Claude quitta la France sans prévenir son vieil oncle, vendit le peu qu'il avait, persuadé qu'à Otahity le vil argent serait tout-à-fait inutile.
On partit; et, lorsque l'écrivain du bord demanda la profession de chaque passager pour l'inscrire sur le rôle d'équipage, Belissan le stupéfia en lui répondant d'un air majestueux:
– Homme!!!
– Homme! fit l'écrivain en sautant de sa chaise.
– Homme, réitéra Belissan…
– Comment cela, homme? dit encore l'écrivain ébahi… mais homme, quoi? quel titre!
– Mais, hurla Claude, qui devenait bleu de fureur… homme simplement… homme de la nature, si vous aimez mieux… Les voilà bien! dit Belissan avec un sourire amer, en haussant les épaules de pitié; les voilà bien, quel titre! il leur faut un titre… ils vous demandent un vain titre… une ignoble profession… quand ils sont les rois… les géants de la création! Je suis sauvage, entends-tu, être dégradé, abruti par une société égoïste et bâtarde, par une civilisation corruptrice, dit Belissan tout d'une haleine et en tournant le dos au commis, qui avait pourtant une figure bien respectable, je vous assure.
– Il est dans ses lunes, objecta l'écrivain déjà prévenu de la singularité de Belissan; puis il ajouta sur son livre de bord: – Claude Belissan se prétendant homme de la nature, mais allant à l'île d'Otahity, pour affaires de commerce.
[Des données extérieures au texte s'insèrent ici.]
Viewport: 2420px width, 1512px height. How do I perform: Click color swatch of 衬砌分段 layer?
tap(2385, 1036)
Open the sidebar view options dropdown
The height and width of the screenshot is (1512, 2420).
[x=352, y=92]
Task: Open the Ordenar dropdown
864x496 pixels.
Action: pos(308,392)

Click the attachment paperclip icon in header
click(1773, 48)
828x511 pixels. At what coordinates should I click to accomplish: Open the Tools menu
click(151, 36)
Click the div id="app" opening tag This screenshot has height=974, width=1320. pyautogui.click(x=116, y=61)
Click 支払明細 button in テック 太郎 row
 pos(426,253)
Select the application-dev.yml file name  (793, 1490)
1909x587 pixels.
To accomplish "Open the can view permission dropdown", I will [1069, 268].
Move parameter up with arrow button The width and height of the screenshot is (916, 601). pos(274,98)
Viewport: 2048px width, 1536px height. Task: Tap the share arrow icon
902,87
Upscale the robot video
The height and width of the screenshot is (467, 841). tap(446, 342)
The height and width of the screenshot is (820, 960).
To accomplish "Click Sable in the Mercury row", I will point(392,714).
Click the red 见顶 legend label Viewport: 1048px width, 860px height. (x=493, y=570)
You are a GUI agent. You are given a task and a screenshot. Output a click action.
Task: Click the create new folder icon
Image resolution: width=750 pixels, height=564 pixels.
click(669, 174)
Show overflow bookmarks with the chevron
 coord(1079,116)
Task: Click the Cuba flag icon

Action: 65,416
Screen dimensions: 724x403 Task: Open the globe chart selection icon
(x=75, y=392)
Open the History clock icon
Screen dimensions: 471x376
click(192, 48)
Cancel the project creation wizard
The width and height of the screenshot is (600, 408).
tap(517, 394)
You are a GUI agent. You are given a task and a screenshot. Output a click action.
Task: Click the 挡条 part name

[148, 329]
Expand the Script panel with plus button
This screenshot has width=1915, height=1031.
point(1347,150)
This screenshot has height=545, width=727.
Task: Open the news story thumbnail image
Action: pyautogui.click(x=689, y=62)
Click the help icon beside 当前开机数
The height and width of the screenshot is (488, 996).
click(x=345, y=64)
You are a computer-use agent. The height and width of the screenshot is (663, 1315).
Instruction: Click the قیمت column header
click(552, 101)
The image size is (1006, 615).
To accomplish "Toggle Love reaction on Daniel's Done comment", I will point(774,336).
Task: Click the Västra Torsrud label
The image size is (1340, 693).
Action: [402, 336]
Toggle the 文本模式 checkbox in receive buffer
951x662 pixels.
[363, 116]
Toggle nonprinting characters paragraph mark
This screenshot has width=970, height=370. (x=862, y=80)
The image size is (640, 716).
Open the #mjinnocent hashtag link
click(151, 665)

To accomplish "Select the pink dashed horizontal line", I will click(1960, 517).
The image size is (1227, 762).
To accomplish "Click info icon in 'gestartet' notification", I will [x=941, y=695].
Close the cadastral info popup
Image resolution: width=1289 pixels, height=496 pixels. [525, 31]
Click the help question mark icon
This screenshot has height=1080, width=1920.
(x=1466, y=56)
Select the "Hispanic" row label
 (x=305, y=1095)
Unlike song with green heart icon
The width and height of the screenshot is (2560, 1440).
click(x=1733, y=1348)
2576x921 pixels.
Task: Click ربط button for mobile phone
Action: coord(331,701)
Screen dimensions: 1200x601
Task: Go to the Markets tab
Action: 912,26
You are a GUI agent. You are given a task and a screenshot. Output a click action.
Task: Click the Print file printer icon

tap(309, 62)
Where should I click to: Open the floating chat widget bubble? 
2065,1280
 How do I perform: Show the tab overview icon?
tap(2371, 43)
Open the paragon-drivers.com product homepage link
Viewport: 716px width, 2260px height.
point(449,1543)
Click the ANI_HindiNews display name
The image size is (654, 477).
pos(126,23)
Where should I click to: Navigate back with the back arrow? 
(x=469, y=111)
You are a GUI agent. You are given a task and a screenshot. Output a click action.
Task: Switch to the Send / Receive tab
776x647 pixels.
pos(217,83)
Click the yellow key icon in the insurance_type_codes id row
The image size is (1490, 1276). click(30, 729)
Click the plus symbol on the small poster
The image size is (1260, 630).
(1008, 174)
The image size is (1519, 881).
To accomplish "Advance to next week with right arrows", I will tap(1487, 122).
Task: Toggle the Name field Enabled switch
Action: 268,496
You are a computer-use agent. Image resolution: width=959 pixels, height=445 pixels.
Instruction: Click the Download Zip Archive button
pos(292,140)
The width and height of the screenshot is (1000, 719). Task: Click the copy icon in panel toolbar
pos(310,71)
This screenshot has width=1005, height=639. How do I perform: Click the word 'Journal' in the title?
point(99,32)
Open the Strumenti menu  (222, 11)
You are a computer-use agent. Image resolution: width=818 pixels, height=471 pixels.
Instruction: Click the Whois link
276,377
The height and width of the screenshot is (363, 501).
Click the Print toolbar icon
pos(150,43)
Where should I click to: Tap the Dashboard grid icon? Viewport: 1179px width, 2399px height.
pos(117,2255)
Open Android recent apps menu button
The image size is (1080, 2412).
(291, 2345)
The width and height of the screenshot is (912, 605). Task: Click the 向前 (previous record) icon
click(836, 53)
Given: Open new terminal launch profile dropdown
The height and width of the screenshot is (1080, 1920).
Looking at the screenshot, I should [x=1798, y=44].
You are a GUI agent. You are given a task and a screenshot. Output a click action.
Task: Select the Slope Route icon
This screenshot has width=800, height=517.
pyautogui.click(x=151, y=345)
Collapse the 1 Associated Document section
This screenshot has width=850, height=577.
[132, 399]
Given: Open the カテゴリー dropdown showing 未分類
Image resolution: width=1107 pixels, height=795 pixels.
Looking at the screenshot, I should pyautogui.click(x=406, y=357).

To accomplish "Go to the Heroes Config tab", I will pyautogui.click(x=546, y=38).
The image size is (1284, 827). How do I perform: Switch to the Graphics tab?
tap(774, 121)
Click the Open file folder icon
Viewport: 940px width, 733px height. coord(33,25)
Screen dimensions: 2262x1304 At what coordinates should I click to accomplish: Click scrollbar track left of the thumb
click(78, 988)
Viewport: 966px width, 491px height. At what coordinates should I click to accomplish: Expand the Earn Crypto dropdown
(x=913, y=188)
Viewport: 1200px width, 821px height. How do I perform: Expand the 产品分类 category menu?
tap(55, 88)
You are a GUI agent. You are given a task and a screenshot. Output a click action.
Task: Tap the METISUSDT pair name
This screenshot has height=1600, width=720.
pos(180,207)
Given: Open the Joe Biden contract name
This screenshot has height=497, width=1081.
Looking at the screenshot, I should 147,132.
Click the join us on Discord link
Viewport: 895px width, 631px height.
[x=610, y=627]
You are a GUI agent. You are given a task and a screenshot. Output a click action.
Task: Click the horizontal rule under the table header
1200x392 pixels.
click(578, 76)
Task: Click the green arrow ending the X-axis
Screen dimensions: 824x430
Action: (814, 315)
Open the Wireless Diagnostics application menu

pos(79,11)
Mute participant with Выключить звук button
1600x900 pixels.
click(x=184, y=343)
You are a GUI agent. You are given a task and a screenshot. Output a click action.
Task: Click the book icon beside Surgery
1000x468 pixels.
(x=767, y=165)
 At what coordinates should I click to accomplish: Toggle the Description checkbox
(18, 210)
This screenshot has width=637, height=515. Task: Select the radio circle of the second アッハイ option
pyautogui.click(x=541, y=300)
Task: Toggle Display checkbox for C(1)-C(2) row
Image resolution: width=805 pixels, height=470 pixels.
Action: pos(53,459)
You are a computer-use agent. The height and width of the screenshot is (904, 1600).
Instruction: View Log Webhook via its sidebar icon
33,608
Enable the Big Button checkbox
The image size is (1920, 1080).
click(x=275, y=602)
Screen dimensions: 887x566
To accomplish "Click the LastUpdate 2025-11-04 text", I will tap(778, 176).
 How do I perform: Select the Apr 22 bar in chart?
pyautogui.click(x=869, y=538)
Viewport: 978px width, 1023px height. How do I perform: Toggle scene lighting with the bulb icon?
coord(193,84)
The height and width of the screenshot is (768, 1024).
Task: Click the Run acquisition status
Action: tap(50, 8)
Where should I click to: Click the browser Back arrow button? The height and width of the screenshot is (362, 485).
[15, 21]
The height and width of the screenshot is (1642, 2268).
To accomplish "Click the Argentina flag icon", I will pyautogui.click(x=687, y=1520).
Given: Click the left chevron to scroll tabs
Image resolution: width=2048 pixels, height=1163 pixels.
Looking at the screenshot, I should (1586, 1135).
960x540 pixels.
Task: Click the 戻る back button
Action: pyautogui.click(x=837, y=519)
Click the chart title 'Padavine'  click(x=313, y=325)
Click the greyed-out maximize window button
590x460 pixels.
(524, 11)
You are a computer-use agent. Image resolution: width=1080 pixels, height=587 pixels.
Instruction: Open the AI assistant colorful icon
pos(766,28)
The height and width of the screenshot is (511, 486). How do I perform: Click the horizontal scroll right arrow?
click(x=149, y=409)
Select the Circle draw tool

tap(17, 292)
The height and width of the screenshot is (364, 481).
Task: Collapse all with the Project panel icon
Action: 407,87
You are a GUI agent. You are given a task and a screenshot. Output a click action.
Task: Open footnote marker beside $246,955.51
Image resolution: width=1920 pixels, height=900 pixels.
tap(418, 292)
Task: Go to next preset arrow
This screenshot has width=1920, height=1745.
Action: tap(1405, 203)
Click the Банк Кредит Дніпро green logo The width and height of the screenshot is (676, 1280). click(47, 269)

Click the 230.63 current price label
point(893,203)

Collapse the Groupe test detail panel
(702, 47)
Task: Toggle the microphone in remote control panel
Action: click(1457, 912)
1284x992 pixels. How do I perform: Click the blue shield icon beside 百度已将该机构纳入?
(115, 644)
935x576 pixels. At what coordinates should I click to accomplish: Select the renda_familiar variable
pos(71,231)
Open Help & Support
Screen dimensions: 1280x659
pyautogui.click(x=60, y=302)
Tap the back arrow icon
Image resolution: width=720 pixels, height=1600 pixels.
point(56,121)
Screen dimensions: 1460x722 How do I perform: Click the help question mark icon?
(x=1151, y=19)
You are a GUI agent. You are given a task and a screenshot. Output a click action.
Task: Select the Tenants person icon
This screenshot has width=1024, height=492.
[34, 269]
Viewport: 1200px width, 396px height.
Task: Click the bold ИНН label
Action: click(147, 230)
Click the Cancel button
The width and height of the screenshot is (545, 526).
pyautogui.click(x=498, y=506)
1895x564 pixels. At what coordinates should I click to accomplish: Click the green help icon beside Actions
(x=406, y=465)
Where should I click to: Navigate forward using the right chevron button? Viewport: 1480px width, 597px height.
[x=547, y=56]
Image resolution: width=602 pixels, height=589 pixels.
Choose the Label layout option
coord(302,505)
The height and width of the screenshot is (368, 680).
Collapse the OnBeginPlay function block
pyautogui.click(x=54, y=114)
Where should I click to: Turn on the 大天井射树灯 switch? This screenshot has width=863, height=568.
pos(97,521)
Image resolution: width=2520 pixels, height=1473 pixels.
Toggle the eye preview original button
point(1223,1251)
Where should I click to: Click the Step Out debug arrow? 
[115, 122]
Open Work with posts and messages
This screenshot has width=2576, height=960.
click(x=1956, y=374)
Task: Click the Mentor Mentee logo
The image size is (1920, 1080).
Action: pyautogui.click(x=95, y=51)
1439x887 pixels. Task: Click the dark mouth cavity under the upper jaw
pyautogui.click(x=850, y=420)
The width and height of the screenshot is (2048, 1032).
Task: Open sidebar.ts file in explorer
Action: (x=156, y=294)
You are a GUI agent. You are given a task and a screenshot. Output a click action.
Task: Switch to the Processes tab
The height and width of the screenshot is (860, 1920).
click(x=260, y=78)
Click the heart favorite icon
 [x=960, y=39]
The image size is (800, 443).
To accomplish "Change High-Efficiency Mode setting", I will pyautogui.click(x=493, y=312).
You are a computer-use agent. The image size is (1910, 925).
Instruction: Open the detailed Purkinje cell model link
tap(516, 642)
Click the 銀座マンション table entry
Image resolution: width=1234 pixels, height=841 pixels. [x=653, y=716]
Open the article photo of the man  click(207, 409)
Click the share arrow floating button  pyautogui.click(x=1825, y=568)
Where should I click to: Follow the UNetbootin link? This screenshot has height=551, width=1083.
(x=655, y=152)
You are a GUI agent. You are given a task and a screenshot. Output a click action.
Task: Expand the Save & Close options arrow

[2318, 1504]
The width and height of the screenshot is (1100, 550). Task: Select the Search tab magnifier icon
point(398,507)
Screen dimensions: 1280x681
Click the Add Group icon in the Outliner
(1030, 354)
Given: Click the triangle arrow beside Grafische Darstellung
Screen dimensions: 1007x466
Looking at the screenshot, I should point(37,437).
Le trois mâts la Comtesse de Cérigny partit du Hâvre le 13 juin 1789.
CHAPITRE III.
Pourquoi Claude Belissan, homme, rechercha la société d'un veau, et ce qu'il en advint
Un mois après son embarquement à bord de la Comtesse de Cérigny, Claude Belissan était déjà borgne; six semaines après, il avait perdu deux dents molaires, plus une incisive; quatre mois ensuite; il avait eu trois côtes d'enfoncées comme on doublait le cap Horn. Enfin, ce fut un bien beau jour pour lui que le jour où l'on mouilla à Callao, car si la traversée eût duré plus long-temps, Claude Belissan, homme, eût été dissipé en détail.
Ces accidents variés avaient eu pour cause la tendance philosophique et philantropique du jeune homme, sa soif du bien général, son horreur des inégalités sociales, et son rêve de perfectionnement universel.
Et, d'abord, ayant vu un grand, gros et large matelot, fouetter un mousse, parce que le mousse n'avait pas assez vite serré le petit cacatoës, Belissan s'écria:
– Horreur! Frémis, ô nature!.. voici un frère qui bat son frère! Marin, ce mousse est ton frère et ton égal; laisse ce mousse, ô marin!
Et le matelot, mordant sa chique avec insouciance, répondit honnêtement à Claude, sans abandonner son mousse:
– Bourgeois, ce mousse n'est pas mon égal, vu qu'il est mousse et que je suis gabier, vu qu'il est enfant et que je suis homme, vu qu'il serre mal une voile et que je la serre bien. Quand il sera gabier, il fouettera les mousses à son tour. Or, bourgeois, je lui dois quinze coups de garcette, je suis au septième, laissez-moi finir… car je lui apprends son état, voyez-vous, bourgeois!